To this end, we use a broad spectrum of approaches, ranging from different acute or chronic stress models in transgenic or knockout animals to pharmacological or optogenetic manipulations. By combining state-of-the-art behavioral, neuroendocrine and molecular readouts, we aim to develop novel pharmacological or genetic approaches to modulate, reverse or even prevent individual stress vulnerability.

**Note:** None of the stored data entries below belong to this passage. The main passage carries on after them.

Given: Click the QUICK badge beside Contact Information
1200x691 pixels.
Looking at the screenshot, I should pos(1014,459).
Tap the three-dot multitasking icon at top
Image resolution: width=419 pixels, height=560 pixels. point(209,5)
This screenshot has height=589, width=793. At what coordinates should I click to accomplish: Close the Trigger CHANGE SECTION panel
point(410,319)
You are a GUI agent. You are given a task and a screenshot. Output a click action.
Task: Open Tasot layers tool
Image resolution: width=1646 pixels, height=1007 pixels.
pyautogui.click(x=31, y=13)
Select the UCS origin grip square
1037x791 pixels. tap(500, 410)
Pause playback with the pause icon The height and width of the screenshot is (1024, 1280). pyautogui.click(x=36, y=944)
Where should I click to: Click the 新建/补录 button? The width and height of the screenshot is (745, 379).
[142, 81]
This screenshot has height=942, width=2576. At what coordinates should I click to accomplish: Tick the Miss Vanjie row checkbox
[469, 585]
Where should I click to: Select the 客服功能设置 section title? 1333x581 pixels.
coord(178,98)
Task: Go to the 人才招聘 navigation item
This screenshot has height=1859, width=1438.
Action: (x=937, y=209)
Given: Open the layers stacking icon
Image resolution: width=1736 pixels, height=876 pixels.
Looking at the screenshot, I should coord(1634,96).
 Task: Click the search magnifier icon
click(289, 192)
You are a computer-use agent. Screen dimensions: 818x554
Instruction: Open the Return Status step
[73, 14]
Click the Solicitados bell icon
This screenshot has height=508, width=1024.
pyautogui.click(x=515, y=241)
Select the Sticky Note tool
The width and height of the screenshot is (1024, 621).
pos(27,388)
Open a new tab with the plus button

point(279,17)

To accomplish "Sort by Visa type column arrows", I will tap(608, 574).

While it is clear that genetic alterations may predispose individuals to be more or less prone to develop a stress-induced disease, the nature of these genetic alterations remains largely unknown. Some individuals are vulnerable to stress, but many others show a remarkable resilience to adverse experiences. Our research has revealed that the impact of specific genetic variants on stress vulnerability and resilience depends on the stress context and, importantly, on the life history of the individual (Fig. 1). This means that most common genetic variants can be both beneficial and detrimental in the development of stress-related psychiatric disorders. We are working to further elucidate this complex 'gene' with 'early environment' with 'adult environment' interaction using two main approaches:
(1) Candidate gene-driven approaches
Clinical studies in depression and other stress-related psychiatric disorders have identified a number of candidate genes or pathways that were altered in patients compared to control subjects. To unravel the function of these genes in relation to varying environmental conditions, transgenic or conditional knockout mouse models are subjected to various paradigms of adverse environmental stimuli (postnatal stress paradigms, chronic adolescence stress, chronic adult stress, etc.). Alternatively, candidate genes are directly modulated genetically (e.g. using viral vectors) or pharmacologically. Overall, we test the hypothesis that differences in the expression of these genes alter the sensitivity of an individual to react to adverse stimuli. Consequently, increased stress vulnerability and a disease-like phenotype would be observed under either mismatched environmental conditions or following repeated (cumulative) stress exposure.
(2) Screening approaches
By utilizing complex animal models for stress vulnerability or resilience we can identify novel molecular targets involved in stress vulnerability and disease, based on gene expression profiling, DNA analysis (SNPs, next generation sequencing, etc.), proteomics or metabolomics. The resulting new candidate genes or molecular pathways are then further analyzed in detail and cross-linked with the observations in clinical samples.
Our overall goal is to understand the molecular basis of stress vulnerability, thereby creating the possibility to effectively predict, prevent and treat stress-related disorders. Our work is closely connected to the clinical and translational research efforts at our Institute, trying to bridge the gap from the bench to the clinic.